(Stored items)
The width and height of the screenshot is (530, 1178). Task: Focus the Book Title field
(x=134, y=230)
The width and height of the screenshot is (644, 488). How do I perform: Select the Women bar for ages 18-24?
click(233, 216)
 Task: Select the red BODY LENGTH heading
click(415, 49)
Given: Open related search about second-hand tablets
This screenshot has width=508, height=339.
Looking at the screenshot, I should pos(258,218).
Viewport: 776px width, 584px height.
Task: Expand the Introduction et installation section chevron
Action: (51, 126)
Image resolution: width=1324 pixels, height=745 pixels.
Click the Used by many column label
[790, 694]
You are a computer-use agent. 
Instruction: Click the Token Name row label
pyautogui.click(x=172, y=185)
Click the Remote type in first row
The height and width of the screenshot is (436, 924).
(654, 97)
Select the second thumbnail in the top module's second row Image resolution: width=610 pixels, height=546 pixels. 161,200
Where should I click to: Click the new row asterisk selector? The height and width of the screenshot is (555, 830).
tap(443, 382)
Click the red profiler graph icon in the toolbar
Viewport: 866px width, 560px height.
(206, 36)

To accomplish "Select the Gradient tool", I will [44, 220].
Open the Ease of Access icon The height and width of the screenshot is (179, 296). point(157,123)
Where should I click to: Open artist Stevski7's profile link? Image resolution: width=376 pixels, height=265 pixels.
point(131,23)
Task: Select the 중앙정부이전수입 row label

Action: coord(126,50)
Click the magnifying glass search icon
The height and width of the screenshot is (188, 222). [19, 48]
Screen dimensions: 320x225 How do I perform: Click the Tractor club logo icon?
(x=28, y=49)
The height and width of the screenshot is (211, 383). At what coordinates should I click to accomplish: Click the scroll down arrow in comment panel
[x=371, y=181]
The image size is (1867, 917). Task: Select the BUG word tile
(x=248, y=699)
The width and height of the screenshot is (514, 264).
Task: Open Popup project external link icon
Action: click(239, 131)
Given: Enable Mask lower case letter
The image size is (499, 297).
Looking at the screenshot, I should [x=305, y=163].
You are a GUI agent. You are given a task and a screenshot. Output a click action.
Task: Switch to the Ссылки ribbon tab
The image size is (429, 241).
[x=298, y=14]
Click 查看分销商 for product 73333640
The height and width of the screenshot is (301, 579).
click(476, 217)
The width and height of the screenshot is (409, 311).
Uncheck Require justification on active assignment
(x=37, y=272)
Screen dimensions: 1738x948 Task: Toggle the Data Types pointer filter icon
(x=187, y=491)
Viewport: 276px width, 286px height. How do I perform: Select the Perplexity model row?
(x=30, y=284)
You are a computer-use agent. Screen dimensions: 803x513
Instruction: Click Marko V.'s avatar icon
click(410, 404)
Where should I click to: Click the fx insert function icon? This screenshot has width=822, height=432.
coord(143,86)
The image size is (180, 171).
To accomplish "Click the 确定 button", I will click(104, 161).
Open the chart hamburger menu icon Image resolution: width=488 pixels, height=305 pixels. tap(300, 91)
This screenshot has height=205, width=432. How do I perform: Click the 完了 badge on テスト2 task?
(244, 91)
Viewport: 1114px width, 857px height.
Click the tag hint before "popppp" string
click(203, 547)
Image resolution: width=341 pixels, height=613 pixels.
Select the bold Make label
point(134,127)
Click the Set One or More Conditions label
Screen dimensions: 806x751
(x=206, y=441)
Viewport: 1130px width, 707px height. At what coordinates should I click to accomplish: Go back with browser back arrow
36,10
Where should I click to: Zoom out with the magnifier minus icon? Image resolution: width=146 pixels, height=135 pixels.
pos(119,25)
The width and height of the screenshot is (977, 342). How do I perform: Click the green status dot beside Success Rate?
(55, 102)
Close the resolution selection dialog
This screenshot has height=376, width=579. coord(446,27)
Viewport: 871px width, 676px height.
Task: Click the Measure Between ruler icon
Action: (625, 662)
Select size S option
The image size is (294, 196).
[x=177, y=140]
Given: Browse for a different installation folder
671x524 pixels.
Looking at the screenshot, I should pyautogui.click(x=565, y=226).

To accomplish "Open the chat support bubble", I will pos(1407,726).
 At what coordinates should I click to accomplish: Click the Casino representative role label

§ **YOUR GOAL**: Set down the lines above as they stand, starting with the first line and ending with the line that contains "Given: Enable Mask lower case letter".

§ **EXERCISE ANSWER**:
The width and height of the screenshot is (530, 1178). Task: Focus the Book Title field
(x=134, y=230)
The width and height of the screenshot is (644, 488). How do I perform: Select the Women bar for ages 18-24?
click(233, 216)
 Task: Select the red BODY LENGTH heading
click(415, 49)
Given: Open related search about second-hand tablets
This screenshot has width=508, height=339.
Looking at the screenshot, I should pos(258,218).
Viewport: 776px width, 584px height.
Task: Expand the Introduction et installation section chevron
Action: (51, 126)
Image resolution: width=1324 pixels, height=745 pixels.
Click the Used by many column label
[790, 694]
You are a computer-use agent. 
Instruction: Click the Token Name row label
pyautogui.click(x=172, y=185)
Click the Remote type in first row
The height and width of the screenshot is (436, 924).
(654, 97)
Select the second thumbnail in the top module's second row Image resolution: width=610 pixels, height=546 pixels. 161,200
Where should I click to: Click the new row asterisk selector? The height and width of the screenshot is (555, 830).
tap(443, 382)
Click the red profiler graph icon in the toolbar
Viewport: 866px width, 560px height.
(206, 36)

To accomplish "Select the Gradient tool", I will [44, 220].
Open the Ease of Access icon The height and width of the screenshot is (179, 296). point(157,123)
Where should I click to: Open artist Stevski7's profile link? Image resolution: width=376 pixels, height=265 pixels.
point(131,23)
Task: Select the 중앙정부이전수입 row label

Action: coord(126,50)
Click the magnifying glass search icon
The height and width of the screenshot is (188, 222). [19, 48]
Screen dimensions: 320x225 How do I perform: Click the Tractor club logo icon?
(x=28, y=49)
The height and width of the screenshot is (211, 383). At what coordinates should I click to accomplish: Click the scroll down arrow in comment panel
[x=371, y=181]
The image size is (1867, 917). Task: Select the BUG word tile
(x=248, y=699)
The width and height of the screenshot is (514, 264).
Task: Open Popup project external link icon
Action: click(239, 131)
Given: Enable Mask lower case letter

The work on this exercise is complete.